- _What is expected_
Whenever a line of the records below contains the word "Report", copy that line.

- _Given data_
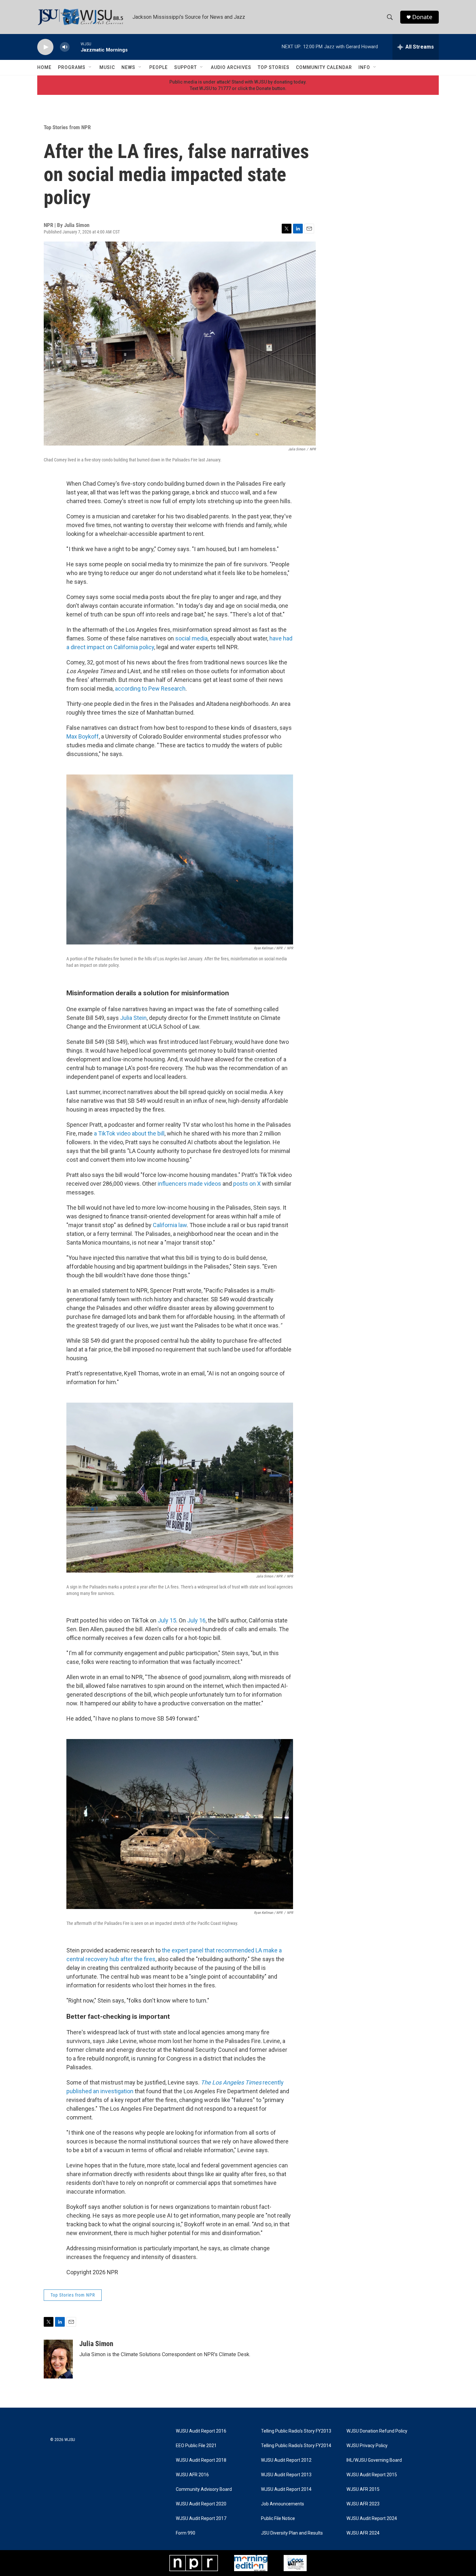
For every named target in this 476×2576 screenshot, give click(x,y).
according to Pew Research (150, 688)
---
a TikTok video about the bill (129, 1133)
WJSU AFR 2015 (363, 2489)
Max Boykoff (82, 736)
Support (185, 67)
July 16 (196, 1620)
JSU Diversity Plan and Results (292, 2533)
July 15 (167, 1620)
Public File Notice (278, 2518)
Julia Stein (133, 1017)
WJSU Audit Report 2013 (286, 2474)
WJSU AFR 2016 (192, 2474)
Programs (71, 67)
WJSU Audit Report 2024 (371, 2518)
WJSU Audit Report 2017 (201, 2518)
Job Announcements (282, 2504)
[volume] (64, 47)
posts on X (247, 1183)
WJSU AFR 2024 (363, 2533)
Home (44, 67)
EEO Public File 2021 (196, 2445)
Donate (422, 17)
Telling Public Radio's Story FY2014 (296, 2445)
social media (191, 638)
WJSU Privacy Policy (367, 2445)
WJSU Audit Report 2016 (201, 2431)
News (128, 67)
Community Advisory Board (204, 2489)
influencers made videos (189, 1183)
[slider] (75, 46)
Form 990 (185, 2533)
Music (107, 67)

- _Answer for the task_
WJSU Audit Report 2013 (286, 2474)
WJSU Audit Report 2024 (371, 2518)
WJSU Audit Report 2017 (201, 2518)
WJSU Audit Report 2016 (201, 2431)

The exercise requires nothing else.